Sitôt le mandat accepté, l’auteur s’est demandé dans quelle galère il s’était embarqué. "On peut faire des grosses bourdes en traduisant Shakespeare!" Il cite alors différentes expressions comme "sophisticated lady", un euphémisme pour parler d’adultère.

Truffée d’expressions typiquement québécoises, son adaptation surprend et émerveille. Dans la version parue chez VLB éditeur en 1989, Prospéro (ici incarné par Sylvain Hétu) parle d’"ennemis tout emberlificotés", de "se colletailler", de gens "enfirouapés" et de "croire à ses accraires". Ces expressions assaisonnent délicieusement la pièce, sans en changer le goût.

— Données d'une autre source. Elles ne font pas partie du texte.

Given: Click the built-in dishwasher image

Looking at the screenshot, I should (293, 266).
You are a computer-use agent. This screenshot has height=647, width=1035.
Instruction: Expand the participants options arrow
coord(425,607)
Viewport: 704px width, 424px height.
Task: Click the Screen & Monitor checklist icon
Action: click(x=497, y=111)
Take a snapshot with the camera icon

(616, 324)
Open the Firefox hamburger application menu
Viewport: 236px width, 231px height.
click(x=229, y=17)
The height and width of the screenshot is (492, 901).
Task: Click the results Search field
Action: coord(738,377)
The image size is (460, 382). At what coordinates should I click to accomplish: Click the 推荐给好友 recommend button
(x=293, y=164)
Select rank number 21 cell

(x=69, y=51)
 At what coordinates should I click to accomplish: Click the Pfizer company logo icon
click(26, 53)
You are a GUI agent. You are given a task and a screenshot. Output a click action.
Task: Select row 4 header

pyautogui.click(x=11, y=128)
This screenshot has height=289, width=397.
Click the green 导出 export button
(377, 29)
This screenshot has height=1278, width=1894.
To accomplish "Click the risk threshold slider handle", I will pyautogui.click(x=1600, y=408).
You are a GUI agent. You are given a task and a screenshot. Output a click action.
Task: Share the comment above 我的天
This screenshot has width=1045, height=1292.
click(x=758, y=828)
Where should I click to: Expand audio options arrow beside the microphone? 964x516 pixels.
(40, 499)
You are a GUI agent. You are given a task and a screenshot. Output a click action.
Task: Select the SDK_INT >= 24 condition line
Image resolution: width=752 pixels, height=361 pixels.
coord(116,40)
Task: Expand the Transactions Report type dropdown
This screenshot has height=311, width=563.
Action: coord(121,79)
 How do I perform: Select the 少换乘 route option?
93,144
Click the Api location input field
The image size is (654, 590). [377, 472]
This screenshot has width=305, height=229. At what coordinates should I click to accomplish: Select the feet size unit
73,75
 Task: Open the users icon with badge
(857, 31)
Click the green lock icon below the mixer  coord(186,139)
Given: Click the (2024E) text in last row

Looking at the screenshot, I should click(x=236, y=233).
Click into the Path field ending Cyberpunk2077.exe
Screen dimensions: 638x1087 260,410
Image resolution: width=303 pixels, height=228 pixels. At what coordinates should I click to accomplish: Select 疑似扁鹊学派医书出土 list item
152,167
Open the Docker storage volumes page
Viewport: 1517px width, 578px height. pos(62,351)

UNE RELATION AU LONG COURS

"Ma relation à Shakespeare, c’est l’une des choses les plus importantes dans ma vie", lance Michel Garneau, installé dans un bureau du Petit Théâtre de Sherbrooke. Il raconte alors une anecdote survenue quand il avait environ 10 ans. Enfant précoce, Michel Garneau a très tôt fait preuve d’un intérêt marqué pour les arts. Au collège, il se retrouvait constamment en retenue parce qu’il lisait durant la classe "des choses qu’il n’était pas supposé de lire", comme les oeuvres de Rabelais. Un soir, plutôt que d’aller à sa retenue, il s’est rendu au ciné-club d’un autre collège pour voir le MacBeth d’Orson Welles. "C’est un film très intense et très beau. J’avais été bouleversé!"

Se sentant investi par la force de cette oeuvre, le jeune Michel a déclaré au préfet de discipline que jamais plus il n’irait à la retenue. Quand il a dû rencontrer le recteur pour s’expliquer, ce dernier lui a demandé quel était son problème. "Vous m’empêchez d’apprendre!" lui a rétorqué Garneau. Après avoir pris connaissance des différentes lectures du jeune garçon, le recteur lui a dit: "Si tu ne déranges personne, y’a personne qui va te déranger", en lui donnant accès à tous les ouvrages de la bibliothèque, même ceux de la section "L’Enfer".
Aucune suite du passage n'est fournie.